* _What to do_
Report, as a number alone, how many lines below contain the string "Cloud".

* _Records to use_
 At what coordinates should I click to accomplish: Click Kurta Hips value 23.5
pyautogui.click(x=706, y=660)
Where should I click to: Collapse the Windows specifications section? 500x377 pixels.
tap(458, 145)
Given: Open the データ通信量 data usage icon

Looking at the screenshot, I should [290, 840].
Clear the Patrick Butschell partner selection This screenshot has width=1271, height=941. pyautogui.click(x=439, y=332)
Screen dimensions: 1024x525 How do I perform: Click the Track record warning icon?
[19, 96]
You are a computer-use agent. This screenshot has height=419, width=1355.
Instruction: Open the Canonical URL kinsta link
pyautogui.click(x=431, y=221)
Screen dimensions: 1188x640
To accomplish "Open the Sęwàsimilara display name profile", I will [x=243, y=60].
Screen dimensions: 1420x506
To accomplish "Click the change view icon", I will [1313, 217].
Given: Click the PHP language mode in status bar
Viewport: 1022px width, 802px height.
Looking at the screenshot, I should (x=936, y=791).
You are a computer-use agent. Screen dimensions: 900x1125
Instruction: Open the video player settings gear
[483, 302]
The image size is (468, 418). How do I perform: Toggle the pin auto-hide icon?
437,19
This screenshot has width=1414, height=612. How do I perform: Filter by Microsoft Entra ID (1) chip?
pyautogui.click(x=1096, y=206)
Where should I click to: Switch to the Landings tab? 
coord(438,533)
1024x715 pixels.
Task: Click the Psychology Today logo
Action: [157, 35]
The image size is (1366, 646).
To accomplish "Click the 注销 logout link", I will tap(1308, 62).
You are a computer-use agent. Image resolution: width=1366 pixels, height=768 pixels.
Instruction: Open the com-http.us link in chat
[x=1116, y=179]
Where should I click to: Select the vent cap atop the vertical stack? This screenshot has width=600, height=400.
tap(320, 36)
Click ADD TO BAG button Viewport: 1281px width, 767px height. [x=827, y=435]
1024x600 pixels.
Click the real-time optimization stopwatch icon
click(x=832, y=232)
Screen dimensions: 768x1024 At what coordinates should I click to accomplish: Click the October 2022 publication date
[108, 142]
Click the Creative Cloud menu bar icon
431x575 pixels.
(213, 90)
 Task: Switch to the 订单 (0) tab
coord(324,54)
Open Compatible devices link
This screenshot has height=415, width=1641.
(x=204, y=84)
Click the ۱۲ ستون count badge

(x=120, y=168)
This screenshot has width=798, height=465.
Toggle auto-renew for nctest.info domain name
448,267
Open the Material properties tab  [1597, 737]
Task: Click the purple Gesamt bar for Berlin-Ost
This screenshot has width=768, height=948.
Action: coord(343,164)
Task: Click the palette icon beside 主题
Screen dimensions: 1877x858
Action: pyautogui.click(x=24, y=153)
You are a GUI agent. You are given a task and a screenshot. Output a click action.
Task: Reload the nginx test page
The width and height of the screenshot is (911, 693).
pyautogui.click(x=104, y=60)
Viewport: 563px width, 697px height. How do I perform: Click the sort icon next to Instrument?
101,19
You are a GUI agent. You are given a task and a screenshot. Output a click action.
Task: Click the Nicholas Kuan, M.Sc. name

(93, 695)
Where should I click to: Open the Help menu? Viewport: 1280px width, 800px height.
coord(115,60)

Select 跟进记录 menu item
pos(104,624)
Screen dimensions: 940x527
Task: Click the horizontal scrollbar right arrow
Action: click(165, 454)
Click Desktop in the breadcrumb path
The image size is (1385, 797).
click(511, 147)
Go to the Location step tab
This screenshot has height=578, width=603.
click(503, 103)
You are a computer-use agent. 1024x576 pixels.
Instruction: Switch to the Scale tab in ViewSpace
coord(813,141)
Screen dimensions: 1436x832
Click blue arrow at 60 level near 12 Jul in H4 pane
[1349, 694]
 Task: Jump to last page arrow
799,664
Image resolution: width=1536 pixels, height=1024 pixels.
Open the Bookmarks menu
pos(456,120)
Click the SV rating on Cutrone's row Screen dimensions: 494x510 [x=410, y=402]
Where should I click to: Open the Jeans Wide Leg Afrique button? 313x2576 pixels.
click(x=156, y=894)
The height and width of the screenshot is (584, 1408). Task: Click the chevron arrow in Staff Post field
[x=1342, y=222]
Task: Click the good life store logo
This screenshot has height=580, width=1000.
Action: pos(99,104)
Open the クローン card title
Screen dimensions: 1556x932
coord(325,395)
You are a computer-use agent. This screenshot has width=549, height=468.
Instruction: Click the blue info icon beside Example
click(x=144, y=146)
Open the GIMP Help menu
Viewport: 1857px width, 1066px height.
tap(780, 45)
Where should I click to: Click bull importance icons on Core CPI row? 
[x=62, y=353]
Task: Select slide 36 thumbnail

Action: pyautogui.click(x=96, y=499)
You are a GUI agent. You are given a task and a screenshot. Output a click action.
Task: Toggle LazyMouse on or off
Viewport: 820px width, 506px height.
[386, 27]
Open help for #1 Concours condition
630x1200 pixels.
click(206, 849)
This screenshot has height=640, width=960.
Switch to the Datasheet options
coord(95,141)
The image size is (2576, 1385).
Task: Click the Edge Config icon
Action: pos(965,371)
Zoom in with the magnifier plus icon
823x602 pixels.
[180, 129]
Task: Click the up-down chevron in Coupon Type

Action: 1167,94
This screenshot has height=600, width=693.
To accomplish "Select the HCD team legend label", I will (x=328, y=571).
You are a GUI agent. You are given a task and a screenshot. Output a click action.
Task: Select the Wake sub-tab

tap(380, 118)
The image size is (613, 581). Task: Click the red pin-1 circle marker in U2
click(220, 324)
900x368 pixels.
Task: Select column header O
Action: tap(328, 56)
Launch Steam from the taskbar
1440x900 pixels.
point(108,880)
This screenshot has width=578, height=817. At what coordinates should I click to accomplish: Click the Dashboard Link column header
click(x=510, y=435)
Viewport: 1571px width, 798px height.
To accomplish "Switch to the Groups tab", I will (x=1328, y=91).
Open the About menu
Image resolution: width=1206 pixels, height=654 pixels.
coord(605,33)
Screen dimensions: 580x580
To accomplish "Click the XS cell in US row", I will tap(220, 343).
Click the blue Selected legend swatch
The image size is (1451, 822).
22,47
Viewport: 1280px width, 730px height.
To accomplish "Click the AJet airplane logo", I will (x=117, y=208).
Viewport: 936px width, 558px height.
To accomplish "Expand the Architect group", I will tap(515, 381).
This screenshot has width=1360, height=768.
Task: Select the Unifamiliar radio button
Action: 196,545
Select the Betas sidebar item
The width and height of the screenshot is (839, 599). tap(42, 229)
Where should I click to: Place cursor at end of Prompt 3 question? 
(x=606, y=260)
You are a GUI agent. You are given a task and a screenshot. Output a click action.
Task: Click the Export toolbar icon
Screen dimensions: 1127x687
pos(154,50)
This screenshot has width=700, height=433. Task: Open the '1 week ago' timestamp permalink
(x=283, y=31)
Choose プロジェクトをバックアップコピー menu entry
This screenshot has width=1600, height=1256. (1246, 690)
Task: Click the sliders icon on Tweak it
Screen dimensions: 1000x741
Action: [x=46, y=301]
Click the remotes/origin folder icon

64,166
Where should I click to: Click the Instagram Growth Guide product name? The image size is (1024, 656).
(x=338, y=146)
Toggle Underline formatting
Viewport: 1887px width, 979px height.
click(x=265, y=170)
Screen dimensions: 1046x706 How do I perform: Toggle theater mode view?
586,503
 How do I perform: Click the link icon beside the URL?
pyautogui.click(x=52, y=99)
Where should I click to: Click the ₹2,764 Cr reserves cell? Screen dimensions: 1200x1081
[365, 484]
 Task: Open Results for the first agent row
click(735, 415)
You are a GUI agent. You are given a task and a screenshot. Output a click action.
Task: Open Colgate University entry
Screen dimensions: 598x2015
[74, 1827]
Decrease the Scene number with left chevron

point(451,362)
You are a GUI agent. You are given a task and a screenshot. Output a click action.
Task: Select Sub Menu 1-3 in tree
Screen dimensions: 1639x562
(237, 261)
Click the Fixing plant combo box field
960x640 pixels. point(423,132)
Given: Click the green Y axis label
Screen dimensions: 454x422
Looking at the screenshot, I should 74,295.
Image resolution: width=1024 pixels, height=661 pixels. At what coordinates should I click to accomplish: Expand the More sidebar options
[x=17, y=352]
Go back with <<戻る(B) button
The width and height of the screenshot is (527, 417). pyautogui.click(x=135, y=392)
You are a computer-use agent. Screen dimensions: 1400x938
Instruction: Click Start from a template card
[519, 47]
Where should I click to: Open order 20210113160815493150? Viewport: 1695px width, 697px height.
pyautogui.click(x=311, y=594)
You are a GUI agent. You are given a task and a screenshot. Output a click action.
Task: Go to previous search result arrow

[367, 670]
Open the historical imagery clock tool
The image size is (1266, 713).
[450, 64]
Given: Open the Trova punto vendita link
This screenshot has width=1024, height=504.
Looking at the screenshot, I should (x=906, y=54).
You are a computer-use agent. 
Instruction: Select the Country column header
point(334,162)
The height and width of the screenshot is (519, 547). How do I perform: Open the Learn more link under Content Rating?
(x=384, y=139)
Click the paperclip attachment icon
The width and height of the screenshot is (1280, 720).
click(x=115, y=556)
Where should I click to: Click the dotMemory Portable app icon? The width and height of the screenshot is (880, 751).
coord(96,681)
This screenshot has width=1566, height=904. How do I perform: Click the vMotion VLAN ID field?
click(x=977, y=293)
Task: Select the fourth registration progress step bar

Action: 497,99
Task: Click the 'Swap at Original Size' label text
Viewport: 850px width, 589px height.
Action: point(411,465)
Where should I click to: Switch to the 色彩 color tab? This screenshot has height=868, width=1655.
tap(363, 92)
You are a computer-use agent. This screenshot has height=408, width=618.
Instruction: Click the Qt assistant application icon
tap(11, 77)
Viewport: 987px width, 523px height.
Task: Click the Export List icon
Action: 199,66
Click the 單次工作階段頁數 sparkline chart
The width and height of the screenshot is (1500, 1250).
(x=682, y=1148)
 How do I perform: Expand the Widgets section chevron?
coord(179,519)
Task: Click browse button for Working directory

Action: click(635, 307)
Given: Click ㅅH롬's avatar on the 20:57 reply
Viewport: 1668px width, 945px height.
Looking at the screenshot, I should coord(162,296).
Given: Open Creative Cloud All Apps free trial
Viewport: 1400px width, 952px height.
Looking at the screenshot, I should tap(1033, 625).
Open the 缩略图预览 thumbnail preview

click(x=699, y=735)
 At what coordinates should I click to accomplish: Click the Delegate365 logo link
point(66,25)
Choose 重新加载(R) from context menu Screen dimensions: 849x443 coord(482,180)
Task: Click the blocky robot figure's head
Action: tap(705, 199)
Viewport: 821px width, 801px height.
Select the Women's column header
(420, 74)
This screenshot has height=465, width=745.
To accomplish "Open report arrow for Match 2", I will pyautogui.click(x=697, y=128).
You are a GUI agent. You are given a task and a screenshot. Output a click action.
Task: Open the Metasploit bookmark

* _Task result_
2